Below are some entries. Return exactly the lines from the one with "Click the LKP_Country" through the final line, leaving out any pictures.

[[ DATA SUPPLIED open ]]

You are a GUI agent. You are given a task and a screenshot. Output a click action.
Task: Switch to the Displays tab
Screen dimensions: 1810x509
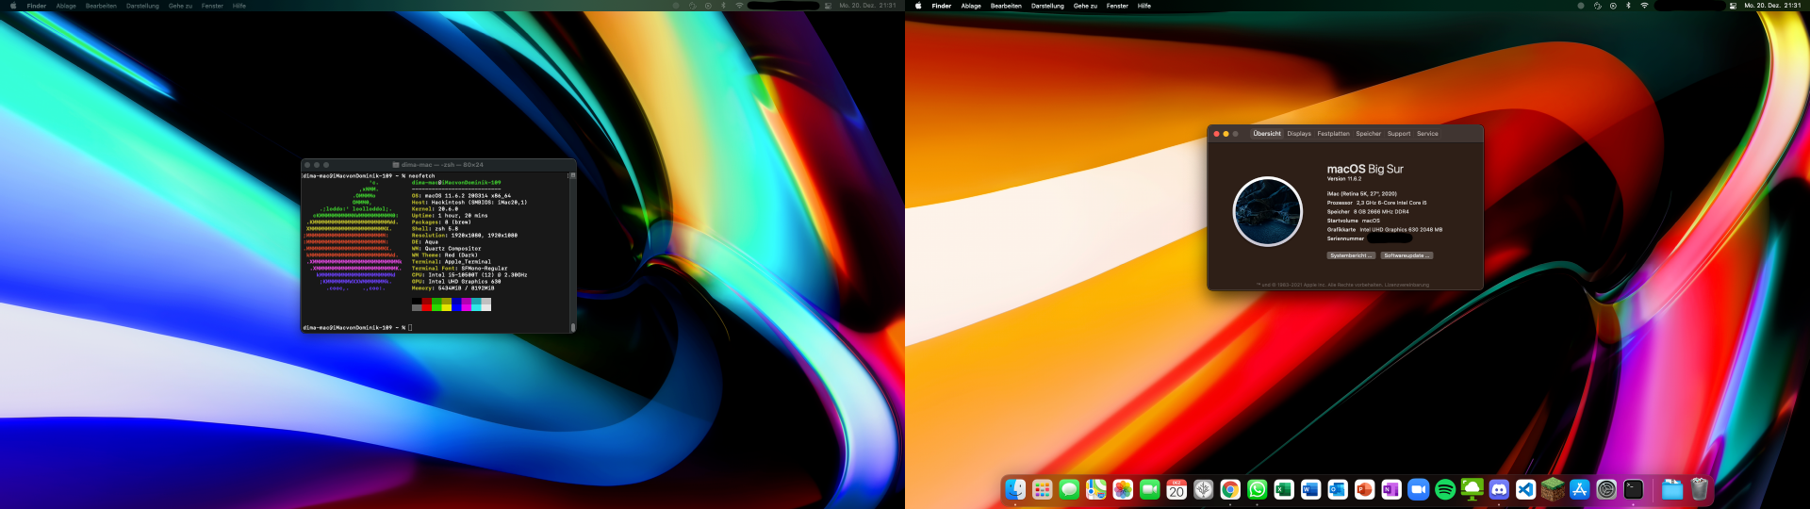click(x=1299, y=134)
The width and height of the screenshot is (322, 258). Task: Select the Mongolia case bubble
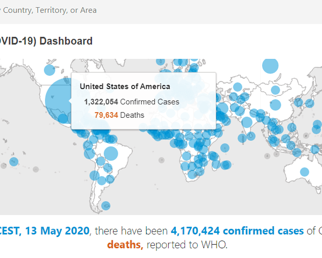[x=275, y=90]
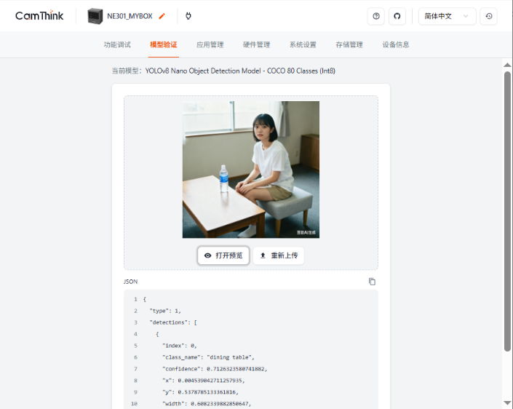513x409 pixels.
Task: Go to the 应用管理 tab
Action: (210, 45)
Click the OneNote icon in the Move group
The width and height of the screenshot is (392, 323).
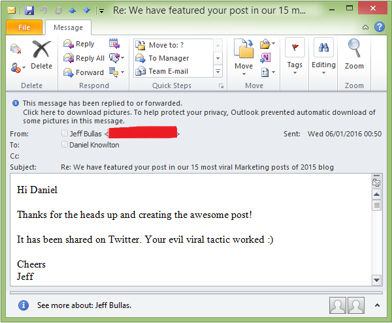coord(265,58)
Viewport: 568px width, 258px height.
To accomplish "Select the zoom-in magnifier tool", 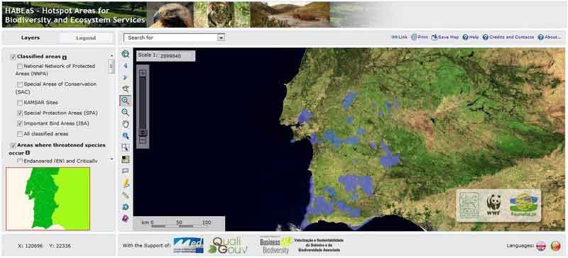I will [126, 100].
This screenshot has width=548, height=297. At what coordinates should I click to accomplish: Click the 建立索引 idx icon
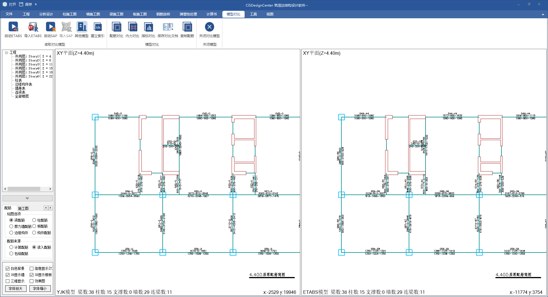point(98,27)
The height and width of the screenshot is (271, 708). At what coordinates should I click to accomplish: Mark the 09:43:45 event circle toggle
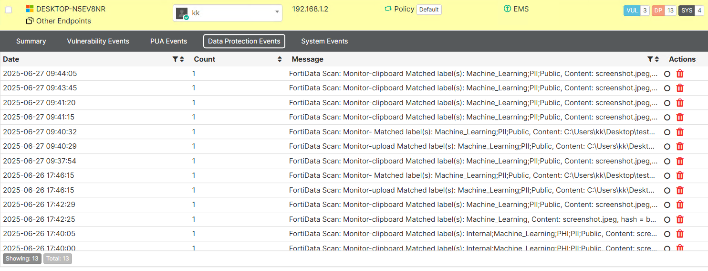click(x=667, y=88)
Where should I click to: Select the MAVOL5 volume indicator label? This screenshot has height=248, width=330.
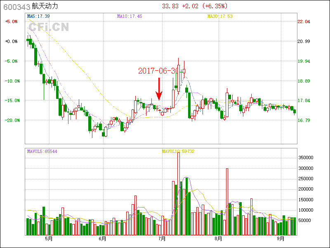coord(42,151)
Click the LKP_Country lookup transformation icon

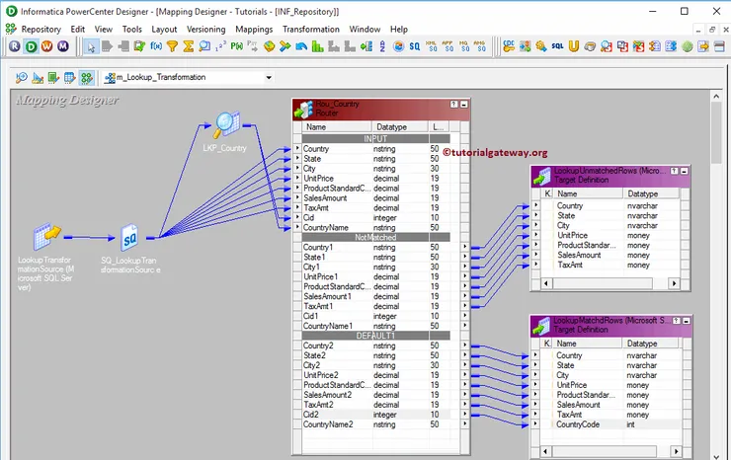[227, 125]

[[ DATA SUPPLIED closed ]]

TASK OUTPUT.
Click the LKP_Country lookup transformation icon

[227, 125]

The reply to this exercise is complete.